In a draft good Samaritan law, unveiled at a legal workers seminar, a heroic deed is defined as an act taken to safeguard national or public welfare, or other people's personal safety or financial security.

Those who brave a risk to combat illegal behavior, assist agencies to fight crimes, or take action in emergencies, can even apply for compensation and an award.

Acts obligated by law or by agreement, however, should not be viewed as heroic deeds, the draft said.

"The new draft has a better definition and encourages heroic deeds," Hao Chenyu, a scholar who has taken part in drawing up the draft, told China Daily on Wednesday.

Shanghai is the second region in the country to put the matter before its local congress this year.Along with the province of Guangdong, the city is believed to lead other areas in China in encouraging people to take up the fight for just causes and better protect those injured in doing good deeds.
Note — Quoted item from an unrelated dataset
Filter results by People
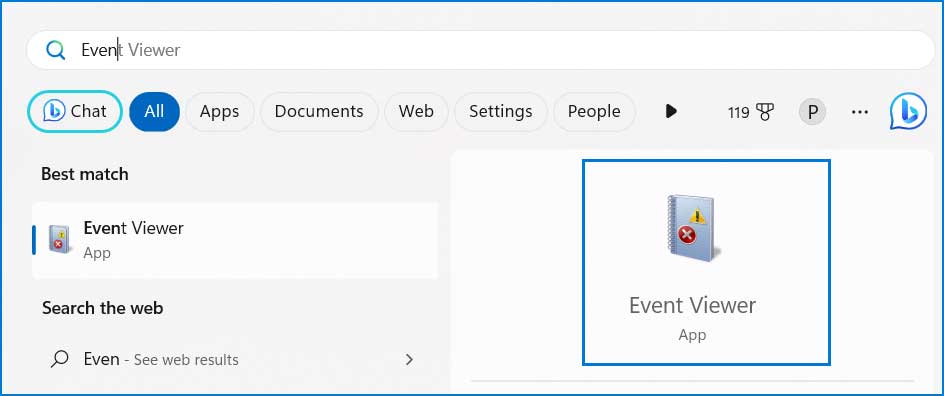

Last year a string of incidents sparked a heated debate on declining moral standards and on whether the country should enact laws to punish people who shy away from lending a helping hand to accident victims.

In the case that most appalled the nation, a surveillance camera recorded a 2-year-old girl in Foshan, Guangdong province, being run over by motor vehicles twice while 18 passers-by ignored her. The girl later died despite medical treatment.

The draft also made clear the punishment for those who get a helping hand but then turn around and falsely accuse the good Samaritan.

In one well-known case four years ago, Peng Yu, a young man in Nanjing, capital of East China's Jiangsu province, was found responsible by a local court for injuring a 66-year-old woman. Peng, seeing the woman lying hurt after a fall, rushed her to a nearby hospital. However, the woman insisted that Peng was the one who knocked her down and sued him.

Yet there is still a long way to go for the draft to become law, officials said.

Luo Fei, a publicity director at the Shanghai people's congress, said on Wednesday that the draft is now a preparatory project on this year's agenda of the law-making body. A formal draft should be drawn up before it could be subject to public comment and official discussions.

"There is not a concrete timeline for that," Luo added.

But the draft has already excited heroines like Wang Liping, a 29-year-old IT company worker known online as Moli for her stories of fighting pickpockets on her own.

The good Samaritans need the detailed definition on what are heroic acts and social recognition, she said on Wednesday.

Official figures show that the city has awarded more than 4,800 people for brave ry since May 1999, with the oldest of them 86 and the youngest 14.